═══ Data

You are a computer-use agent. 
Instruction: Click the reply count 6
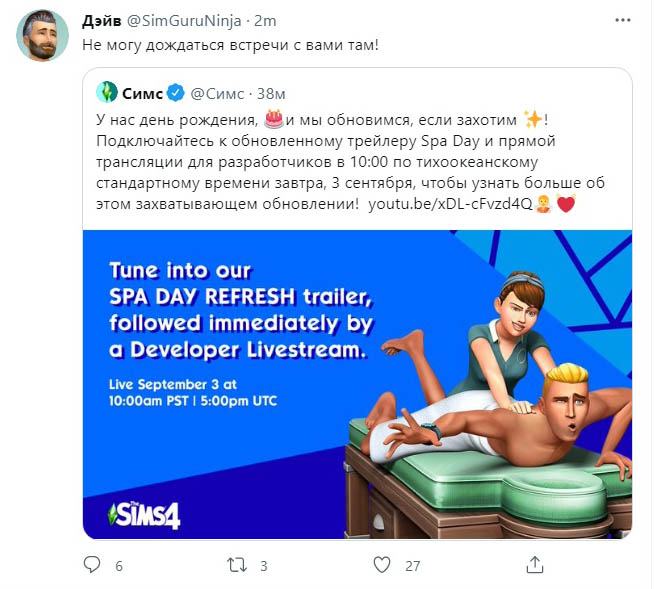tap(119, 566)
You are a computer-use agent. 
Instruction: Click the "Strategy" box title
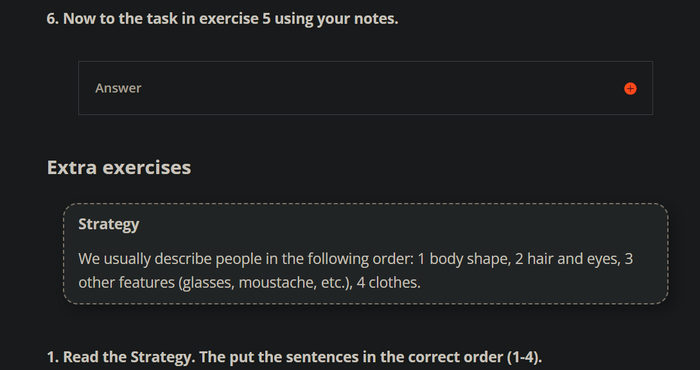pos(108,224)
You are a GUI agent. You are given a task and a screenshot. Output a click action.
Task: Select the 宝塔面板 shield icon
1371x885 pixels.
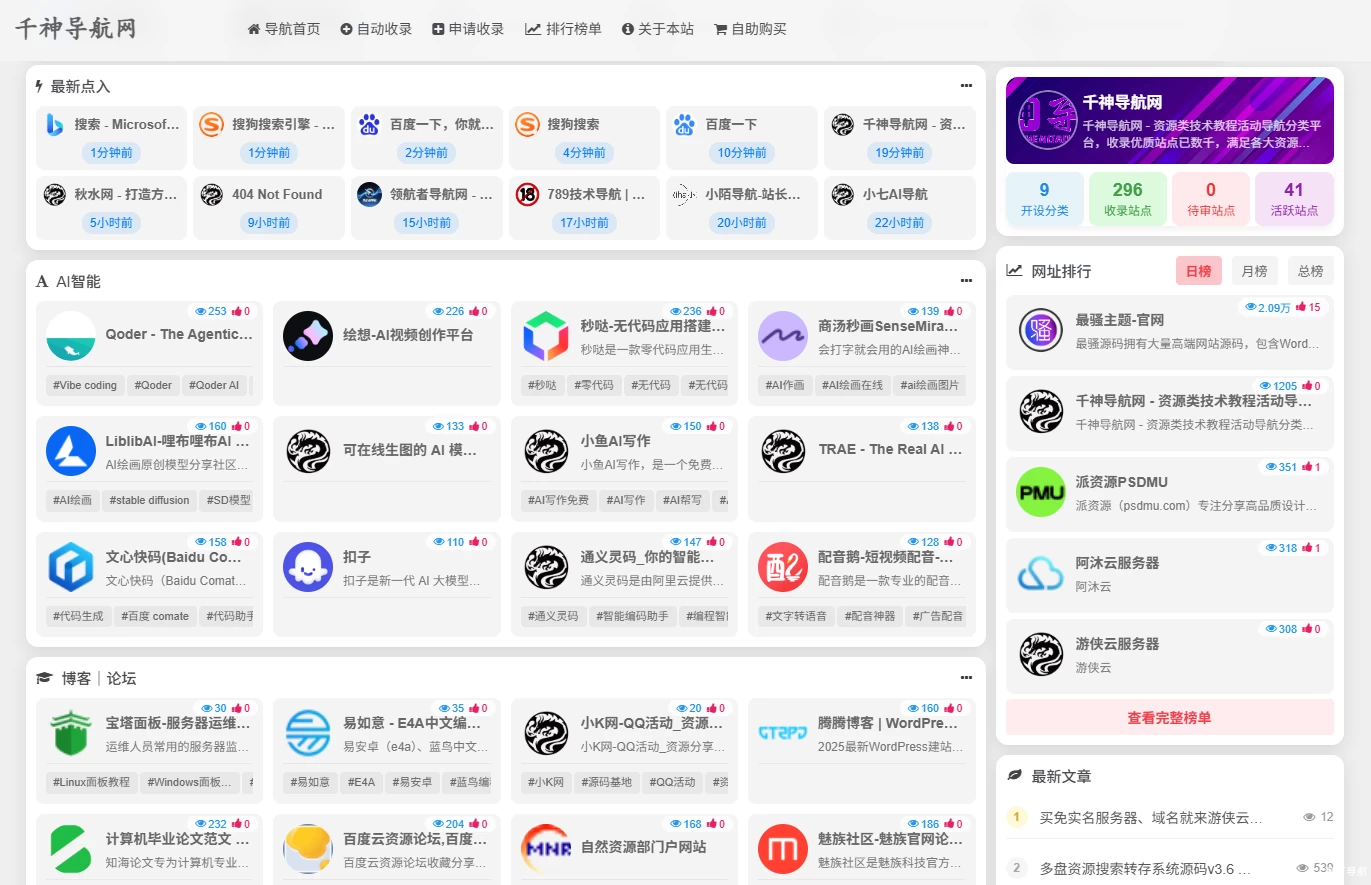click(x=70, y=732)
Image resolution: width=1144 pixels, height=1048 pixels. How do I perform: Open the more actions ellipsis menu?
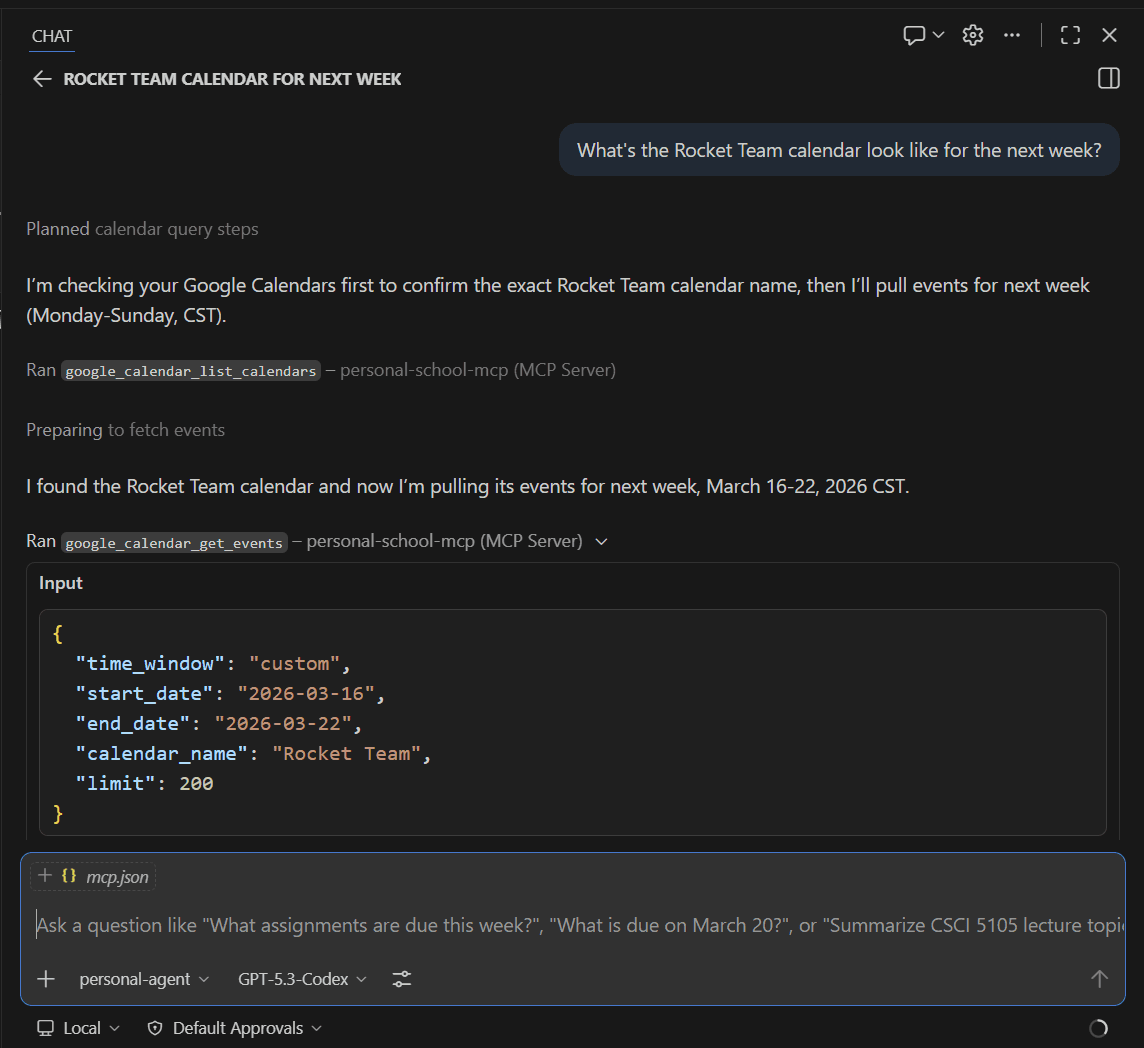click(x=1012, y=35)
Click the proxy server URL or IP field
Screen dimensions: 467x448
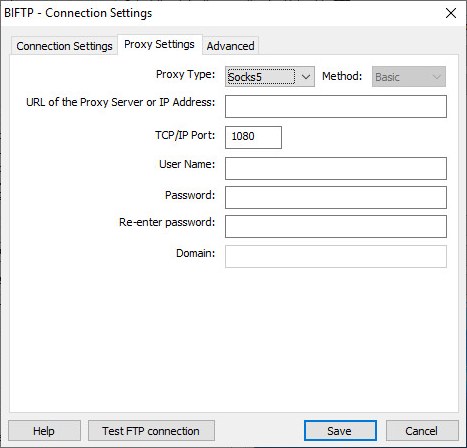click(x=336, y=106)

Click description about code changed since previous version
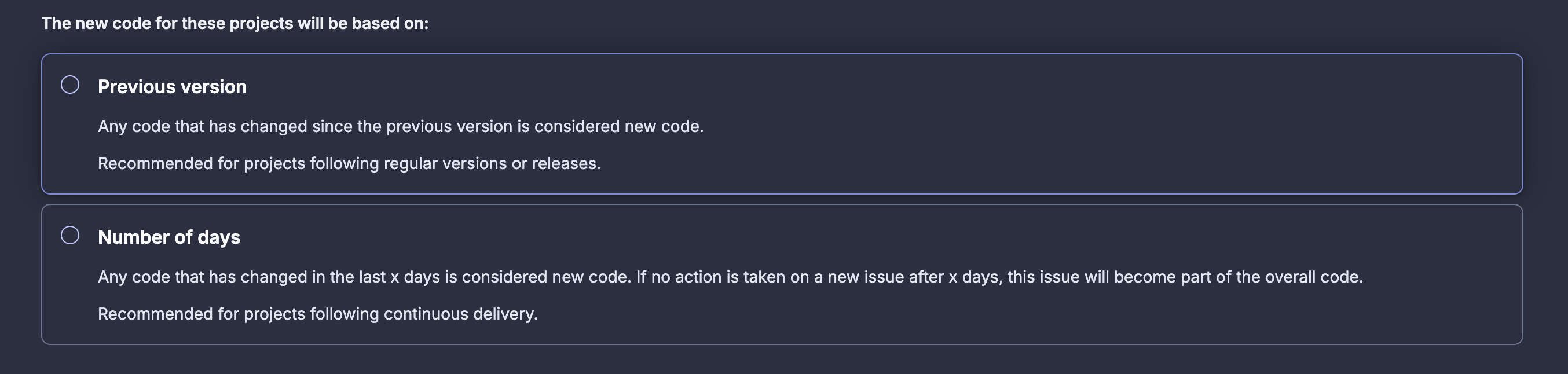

══════
═══ Data

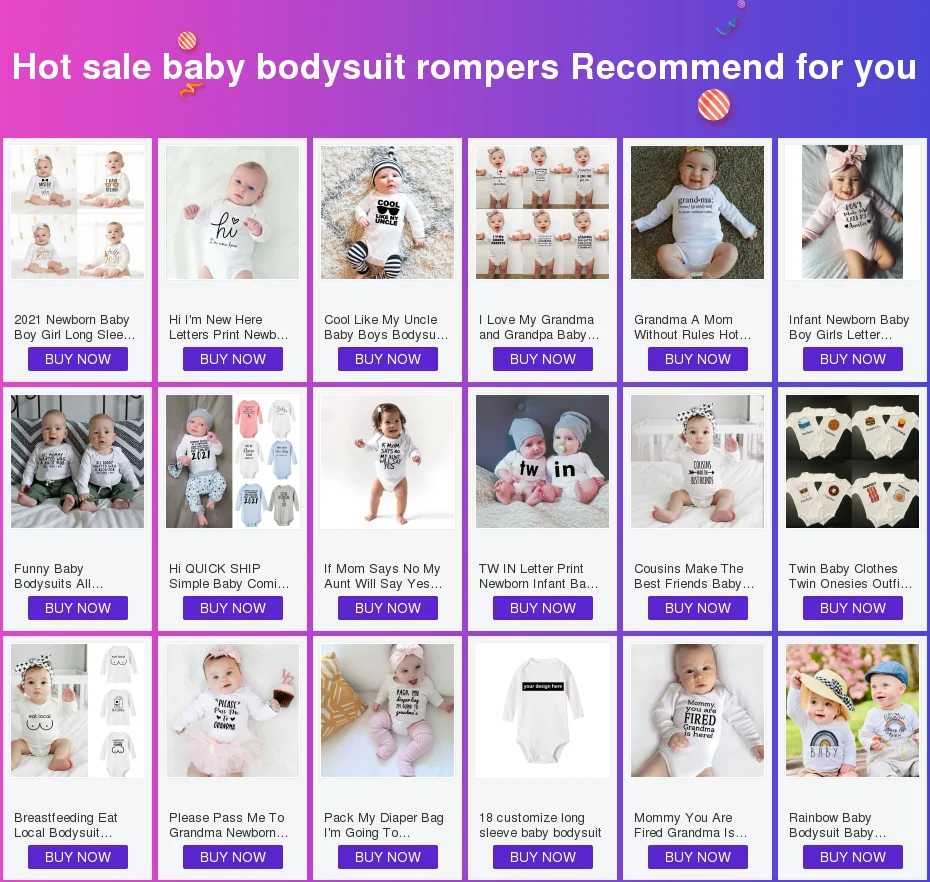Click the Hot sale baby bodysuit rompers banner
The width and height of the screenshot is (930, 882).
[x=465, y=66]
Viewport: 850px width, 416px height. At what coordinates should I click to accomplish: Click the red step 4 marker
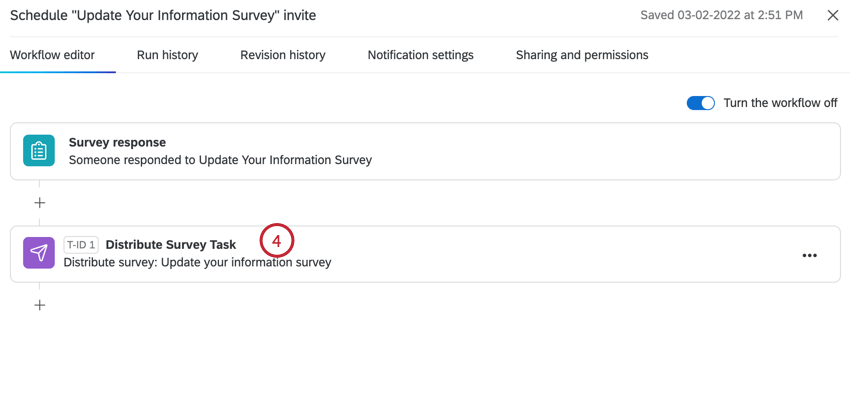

══════

Description of the task: Every line from the one with "Click the proxy server URL or IP field" through the one with "Click description about" is to be reproduced exactly as written above, and the pictures are to be dropped.

Result:
Click the proxy server URL or IP field
Screen dimensions: 467x448
click(x=336, y=106)

Click description about code changed since previous version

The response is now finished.